Dataset entries:
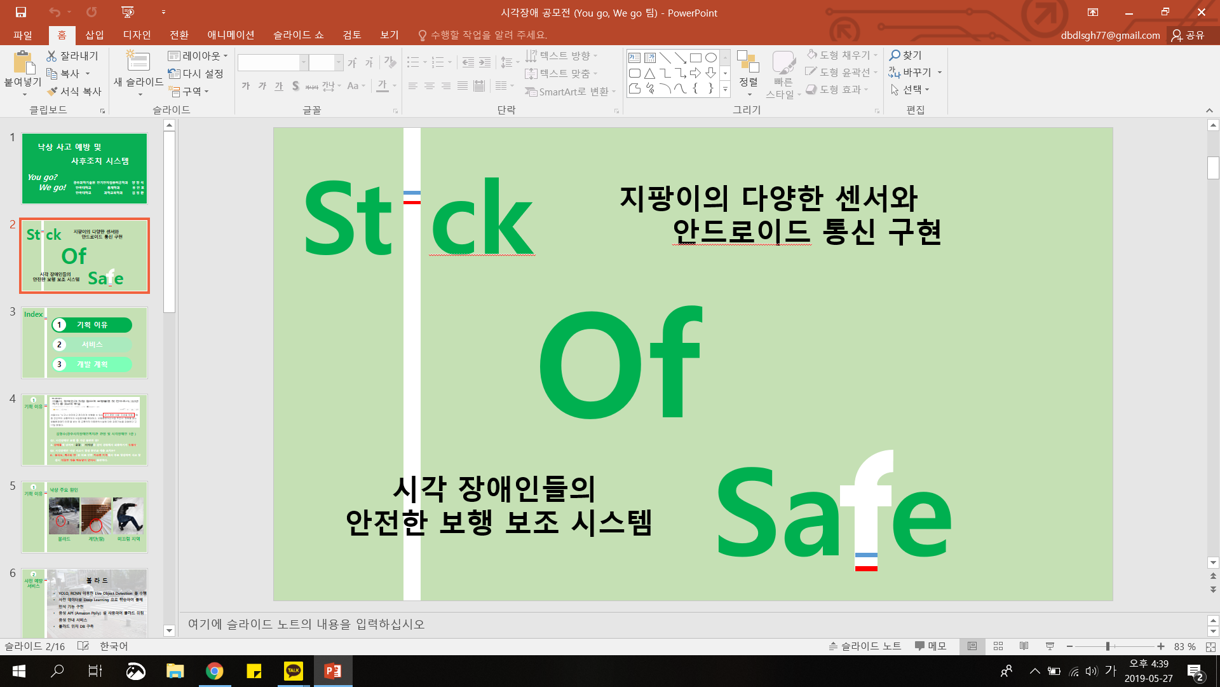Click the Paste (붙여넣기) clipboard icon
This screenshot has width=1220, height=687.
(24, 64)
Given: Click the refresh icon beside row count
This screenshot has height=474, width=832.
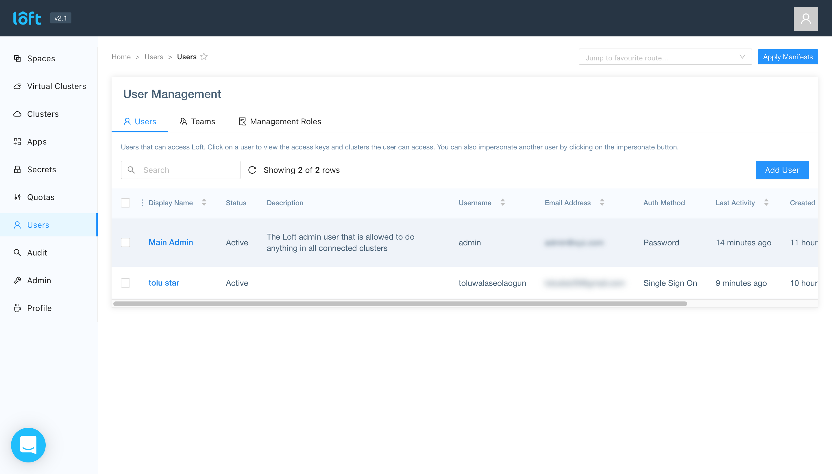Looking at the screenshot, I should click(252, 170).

TASK DIRECTIONS - Can you quote exactly, and only, the lines from the one containing "Given: Click the" through the last line of the records above, keeping both ends and leaving out any pictures?

REPLY -
Given: Click the refresh icon beside row count
This screenshot has height=474, width=832.
Looking at the screenshot, I should click(252, 170).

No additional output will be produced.